## Prompt
Would you print the data below exactly, leaving out every picture?

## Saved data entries
Start of Block
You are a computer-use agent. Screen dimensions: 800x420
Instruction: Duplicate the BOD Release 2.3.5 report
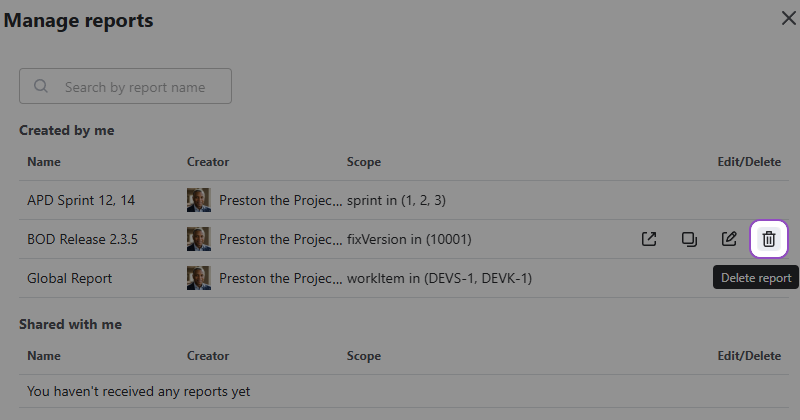[689, 239]
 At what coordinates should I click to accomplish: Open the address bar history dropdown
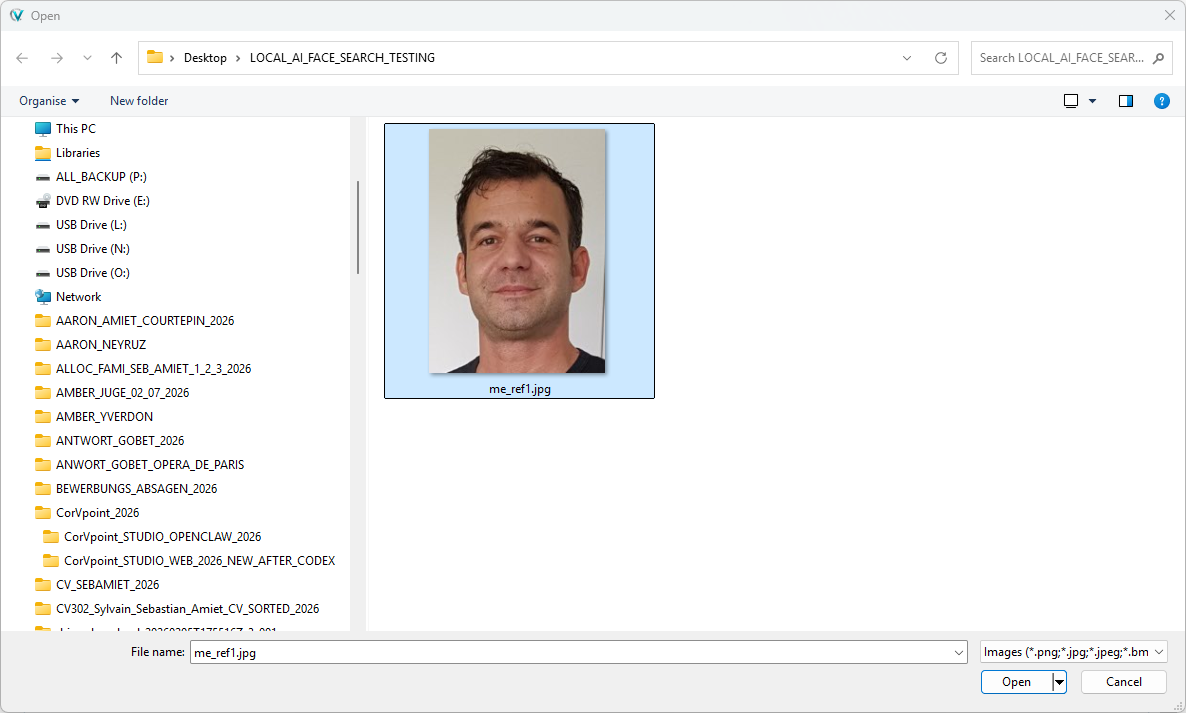907,57
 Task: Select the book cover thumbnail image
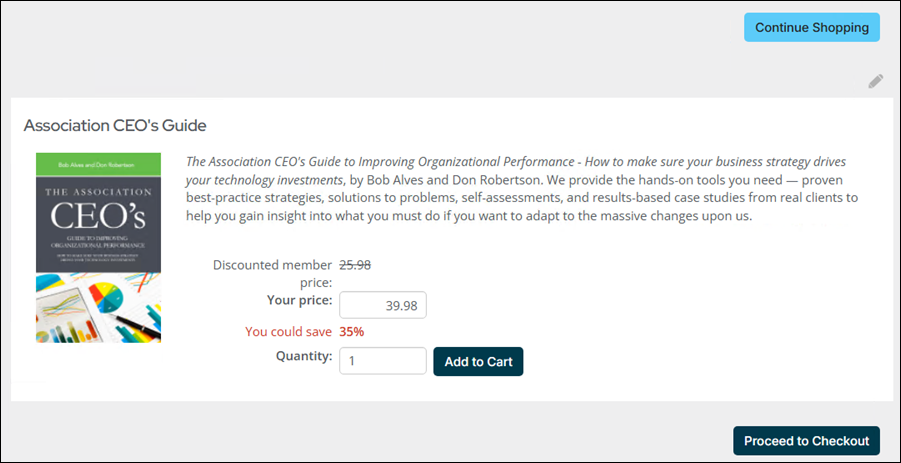[98, 248]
End of Block
## Result of the exercise
You are a computer-use agent. Screen dimensions: 800x420
Instruction: Duplicate the BOD Release 2.3.5 report
[689, 239]
 At what coordinates should I click to accomplish: Open the address bar history dropdown
907,57
 Task: Select the book cover thumbnail image
[98, 248]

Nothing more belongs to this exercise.